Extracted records
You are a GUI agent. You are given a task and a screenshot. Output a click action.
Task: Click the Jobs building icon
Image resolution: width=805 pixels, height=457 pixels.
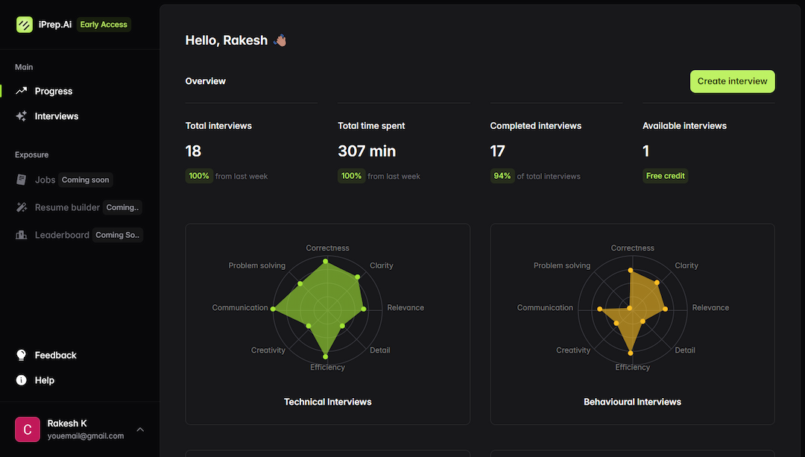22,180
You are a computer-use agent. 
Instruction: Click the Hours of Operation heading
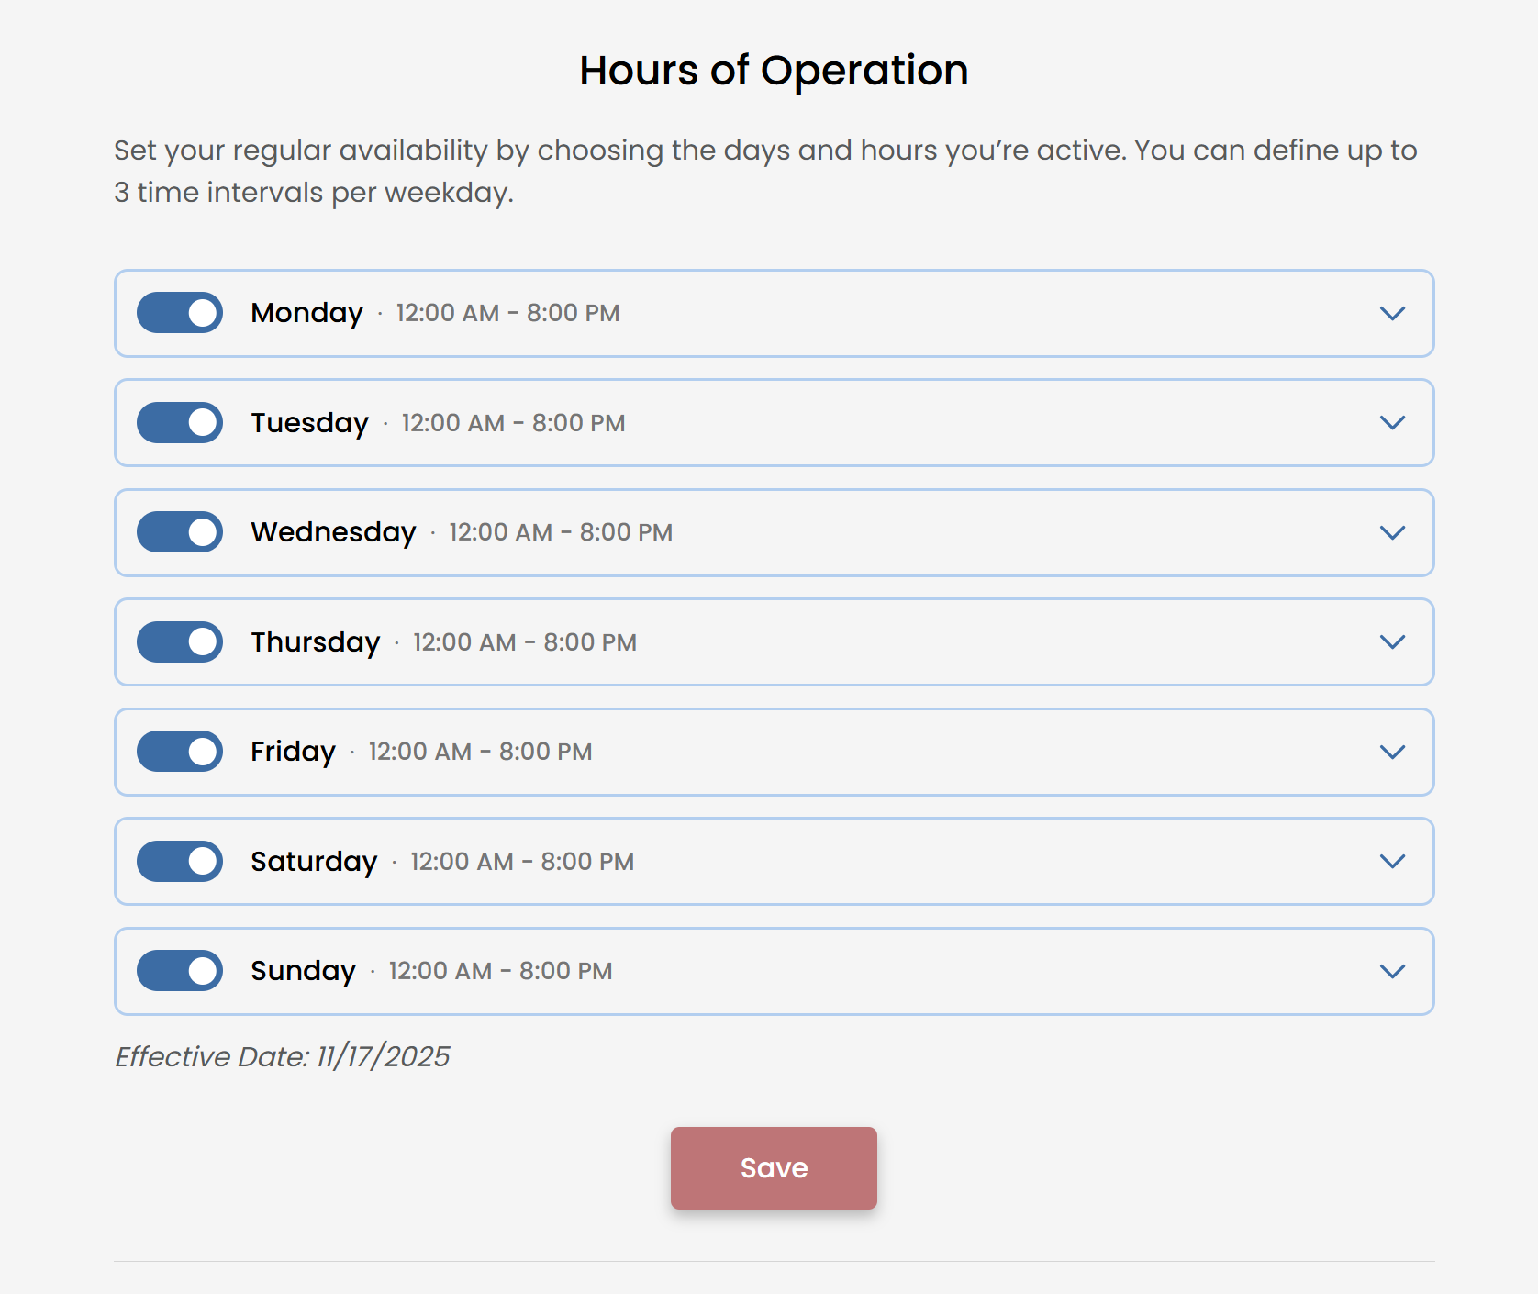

* _Exercise details_
Reproduce each line of the rows above word for word, omitting the pictures.

* _Correct answer_
You are a GUI agent. You are given a task and a screenshot. Output a click action.
Task: Click the Jobs building icon
Image resolution: width=805 pixels, height=457 pixels.
22,180
You are a computer-use agent. 
Instruction: Click the Hours of Operation heading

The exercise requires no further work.